The expatriate here has crossed the line a bit for the sake of luxury and worldliness, regardless of the need. Three-quarters of life is spent curled up in a two- or three-story bed in a dark room. Homes with five bathrooms have been built in the country for four people, including himself. Fifteen people in the Gulf are waiting their turn for a bathroom while there is a common bathroom where the others are closed for decoration.

In any case, the illusion of an expatriate home is of little benefit to local construction workers. Their daily wage, which was fixed at two hundred and fifty, rose to a thousand in an instant. If it is on a contract basis, it will go up again.

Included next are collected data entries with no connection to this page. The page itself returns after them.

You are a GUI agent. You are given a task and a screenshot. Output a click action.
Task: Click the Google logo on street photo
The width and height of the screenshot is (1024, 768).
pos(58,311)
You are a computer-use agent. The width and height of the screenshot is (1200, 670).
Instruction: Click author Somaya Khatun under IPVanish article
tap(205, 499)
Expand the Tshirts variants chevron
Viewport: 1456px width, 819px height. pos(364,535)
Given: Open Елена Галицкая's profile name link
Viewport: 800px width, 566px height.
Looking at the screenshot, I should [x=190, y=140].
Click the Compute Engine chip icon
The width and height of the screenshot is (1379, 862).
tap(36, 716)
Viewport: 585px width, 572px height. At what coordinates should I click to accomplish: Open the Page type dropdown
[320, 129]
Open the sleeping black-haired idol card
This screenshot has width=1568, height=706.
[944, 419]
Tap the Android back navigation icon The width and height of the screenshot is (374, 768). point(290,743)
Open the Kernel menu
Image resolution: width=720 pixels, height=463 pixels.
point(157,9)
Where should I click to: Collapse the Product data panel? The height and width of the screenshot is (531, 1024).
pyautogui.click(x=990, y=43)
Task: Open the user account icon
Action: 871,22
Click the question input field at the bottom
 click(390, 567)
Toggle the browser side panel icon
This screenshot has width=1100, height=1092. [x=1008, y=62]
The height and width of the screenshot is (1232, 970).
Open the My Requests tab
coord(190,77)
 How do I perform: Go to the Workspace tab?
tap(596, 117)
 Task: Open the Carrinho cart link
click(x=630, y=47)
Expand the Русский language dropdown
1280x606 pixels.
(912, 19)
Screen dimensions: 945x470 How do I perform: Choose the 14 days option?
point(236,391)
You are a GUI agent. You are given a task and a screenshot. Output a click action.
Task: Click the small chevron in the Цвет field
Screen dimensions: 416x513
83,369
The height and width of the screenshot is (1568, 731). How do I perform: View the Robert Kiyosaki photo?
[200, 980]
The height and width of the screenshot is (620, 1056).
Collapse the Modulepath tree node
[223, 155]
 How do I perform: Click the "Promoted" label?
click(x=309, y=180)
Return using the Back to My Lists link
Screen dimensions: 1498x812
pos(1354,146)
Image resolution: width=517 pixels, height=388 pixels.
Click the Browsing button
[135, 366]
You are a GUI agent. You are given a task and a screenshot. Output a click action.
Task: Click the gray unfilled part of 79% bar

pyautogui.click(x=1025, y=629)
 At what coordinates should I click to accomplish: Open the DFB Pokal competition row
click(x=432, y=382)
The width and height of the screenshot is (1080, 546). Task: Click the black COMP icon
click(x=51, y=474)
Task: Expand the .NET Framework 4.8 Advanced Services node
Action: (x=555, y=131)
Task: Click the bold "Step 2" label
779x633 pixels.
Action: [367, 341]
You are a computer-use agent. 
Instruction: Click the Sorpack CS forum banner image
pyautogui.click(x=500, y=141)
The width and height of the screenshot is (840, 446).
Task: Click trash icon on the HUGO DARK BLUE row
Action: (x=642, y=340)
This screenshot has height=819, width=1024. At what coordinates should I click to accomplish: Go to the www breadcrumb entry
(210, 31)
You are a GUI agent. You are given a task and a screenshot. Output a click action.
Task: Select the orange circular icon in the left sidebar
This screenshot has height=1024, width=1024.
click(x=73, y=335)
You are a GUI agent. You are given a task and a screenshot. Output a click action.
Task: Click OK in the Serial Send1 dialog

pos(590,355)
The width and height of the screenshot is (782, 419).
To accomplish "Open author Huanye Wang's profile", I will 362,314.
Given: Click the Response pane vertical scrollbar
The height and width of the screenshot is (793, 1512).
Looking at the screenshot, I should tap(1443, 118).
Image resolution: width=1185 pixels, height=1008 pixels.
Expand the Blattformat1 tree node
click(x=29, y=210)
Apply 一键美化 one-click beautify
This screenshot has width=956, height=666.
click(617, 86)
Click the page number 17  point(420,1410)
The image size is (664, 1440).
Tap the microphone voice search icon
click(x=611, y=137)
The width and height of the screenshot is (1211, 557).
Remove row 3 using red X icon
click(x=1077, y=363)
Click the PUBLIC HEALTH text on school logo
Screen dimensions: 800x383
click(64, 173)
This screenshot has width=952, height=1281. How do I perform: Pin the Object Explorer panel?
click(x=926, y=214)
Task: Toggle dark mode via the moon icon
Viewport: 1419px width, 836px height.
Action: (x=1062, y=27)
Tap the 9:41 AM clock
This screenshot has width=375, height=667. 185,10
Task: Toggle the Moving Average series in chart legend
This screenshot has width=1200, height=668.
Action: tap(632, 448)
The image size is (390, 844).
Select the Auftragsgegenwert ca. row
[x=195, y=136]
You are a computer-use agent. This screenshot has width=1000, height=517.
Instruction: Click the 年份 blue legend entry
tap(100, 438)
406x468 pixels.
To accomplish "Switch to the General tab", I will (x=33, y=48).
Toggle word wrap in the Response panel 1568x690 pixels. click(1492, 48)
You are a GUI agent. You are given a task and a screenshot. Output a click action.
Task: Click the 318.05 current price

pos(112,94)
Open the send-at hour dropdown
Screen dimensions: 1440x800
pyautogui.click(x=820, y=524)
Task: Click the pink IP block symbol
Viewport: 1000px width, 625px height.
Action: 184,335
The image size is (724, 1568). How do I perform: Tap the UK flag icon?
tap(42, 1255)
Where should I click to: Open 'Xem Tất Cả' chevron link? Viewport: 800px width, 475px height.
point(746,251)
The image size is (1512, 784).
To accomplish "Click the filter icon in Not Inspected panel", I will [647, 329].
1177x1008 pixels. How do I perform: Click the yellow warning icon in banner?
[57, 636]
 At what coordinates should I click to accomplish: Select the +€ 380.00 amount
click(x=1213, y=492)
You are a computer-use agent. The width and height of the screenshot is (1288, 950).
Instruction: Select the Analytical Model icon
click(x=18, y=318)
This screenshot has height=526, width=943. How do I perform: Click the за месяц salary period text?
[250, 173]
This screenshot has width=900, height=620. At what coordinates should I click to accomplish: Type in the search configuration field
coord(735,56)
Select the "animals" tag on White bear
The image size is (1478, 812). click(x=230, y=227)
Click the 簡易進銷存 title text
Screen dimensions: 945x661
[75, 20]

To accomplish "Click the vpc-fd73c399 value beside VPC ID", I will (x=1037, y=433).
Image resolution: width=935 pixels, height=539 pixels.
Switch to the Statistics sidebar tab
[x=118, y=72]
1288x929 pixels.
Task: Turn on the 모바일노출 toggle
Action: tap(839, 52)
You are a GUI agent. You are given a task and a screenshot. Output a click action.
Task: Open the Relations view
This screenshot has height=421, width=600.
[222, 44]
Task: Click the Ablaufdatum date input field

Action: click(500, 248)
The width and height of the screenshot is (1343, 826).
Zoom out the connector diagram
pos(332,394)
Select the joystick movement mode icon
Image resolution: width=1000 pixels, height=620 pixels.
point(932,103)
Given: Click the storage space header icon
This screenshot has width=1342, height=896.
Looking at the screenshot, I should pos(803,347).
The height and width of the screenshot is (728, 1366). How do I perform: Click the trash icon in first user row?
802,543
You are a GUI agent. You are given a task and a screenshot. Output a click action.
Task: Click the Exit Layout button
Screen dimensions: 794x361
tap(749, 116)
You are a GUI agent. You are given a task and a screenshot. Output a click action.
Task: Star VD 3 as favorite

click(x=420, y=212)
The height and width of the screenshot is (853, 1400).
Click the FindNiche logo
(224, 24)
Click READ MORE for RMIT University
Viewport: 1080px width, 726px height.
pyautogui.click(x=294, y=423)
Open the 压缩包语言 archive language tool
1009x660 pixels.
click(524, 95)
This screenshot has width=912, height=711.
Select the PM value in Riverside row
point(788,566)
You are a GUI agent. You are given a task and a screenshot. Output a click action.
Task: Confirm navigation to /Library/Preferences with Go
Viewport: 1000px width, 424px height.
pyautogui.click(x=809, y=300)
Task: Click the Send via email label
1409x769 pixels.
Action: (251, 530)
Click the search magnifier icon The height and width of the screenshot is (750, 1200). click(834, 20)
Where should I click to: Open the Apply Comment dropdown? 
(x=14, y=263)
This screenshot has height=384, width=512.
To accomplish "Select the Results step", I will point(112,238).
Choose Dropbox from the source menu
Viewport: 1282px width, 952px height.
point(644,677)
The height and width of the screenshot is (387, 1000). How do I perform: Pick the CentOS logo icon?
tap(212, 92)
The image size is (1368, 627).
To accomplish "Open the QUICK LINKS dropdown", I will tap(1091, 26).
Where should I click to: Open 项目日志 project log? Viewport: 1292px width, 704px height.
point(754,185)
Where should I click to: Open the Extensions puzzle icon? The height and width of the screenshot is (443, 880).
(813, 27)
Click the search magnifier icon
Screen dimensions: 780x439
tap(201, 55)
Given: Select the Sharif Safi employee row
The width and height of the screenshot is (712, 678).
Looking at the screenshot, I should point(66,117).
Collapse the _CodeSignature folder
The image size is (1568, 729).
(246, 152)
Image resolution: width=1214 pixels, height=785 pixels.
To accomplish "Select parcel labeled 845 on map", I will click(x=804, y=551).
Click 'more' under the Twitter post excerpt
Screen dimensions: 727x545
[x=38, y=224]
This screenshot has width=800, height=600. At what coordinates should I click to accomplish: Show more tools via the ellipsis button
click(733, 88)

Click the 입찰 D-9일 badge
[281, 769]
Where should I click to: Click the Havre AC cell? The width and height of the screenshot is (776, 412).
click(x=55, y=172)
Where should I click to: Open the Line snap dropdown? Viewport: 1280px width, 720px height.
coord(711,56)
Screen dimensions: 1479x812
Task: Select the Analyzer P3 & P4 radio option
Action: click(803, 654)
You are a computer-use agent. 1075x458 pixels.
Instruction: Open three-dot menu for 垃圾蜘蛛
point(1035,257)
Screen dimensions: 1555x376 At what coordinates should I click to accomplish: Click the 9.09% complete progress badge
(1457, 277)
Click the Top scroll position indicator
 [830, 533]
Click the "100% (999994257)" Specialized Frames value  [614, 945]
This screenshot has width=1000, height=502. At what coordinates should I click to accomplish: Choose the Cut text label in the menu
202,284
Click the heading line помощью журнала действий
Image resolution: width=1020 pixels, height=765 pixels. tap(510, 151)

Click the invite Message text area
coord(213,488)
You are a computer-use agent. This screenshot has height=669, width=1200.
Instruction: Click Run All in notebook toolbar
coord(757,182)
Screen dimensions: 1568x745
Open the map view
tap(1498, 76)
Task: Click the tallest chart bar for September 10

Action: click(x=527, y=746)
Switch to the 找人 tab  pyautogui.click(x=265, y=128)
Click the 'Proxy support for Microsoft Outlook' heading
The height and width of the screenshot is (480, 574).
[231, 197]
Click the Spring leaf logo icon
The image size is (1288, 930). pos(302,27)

Weddings and receptions are just the beginning of another expatriate’s career. From female viewing to hospitality, they are immersed in deception. The supply of sweets, which can be reduced to one hundred rupees, has reached thirty-five thousand. The wedding feast, which can be packed in chicken biryani and Karingal water, has become a showcase of inedible dishes. The wedding day, which was supposed to be very sacred, turned into a street party. Those who were supposed to dress decently covered their shame with green and even insulted God.

The whole of working thirteen or fourteen hours a day without even getting a leave of absence for a year or two, and being a little overwhelmed by the joy of freely returning home like a bird out of a cage, can not be blamed, but the extreme deceit has left nothing to be desired for tomorrow.

When the corona epidemic left the expatriate at home like everyone else, it was only a few days later that it was heading towards a severe famine. They are reaching out for the mercy of voluntary organizations even when they have been out of work for two weeks. In addition, the condition of the households is deteriorating as the inflow of money, which they have been receiving for months, has stopped. Ten cents worth of an inedible ornamental house is moving out into the yard and into the abyss where the stomach fills up.

Those who used to work with the government to solve all the problems are now in a situation where even the government does not look back when it gets into a problem of its own. The only recourse for expatriates today is the generosity of the rulers of the Gulf and the helping hand of voluntary organizations.

The expatriate community does not value the sweet words of the stars we are with, but they need positive interventions today.

This time, as everyone says, will pass, but once the clouds clear, we need to realize that expatriates need to have a little bit of a reserve for the future as they shine a light on others with their melting lives.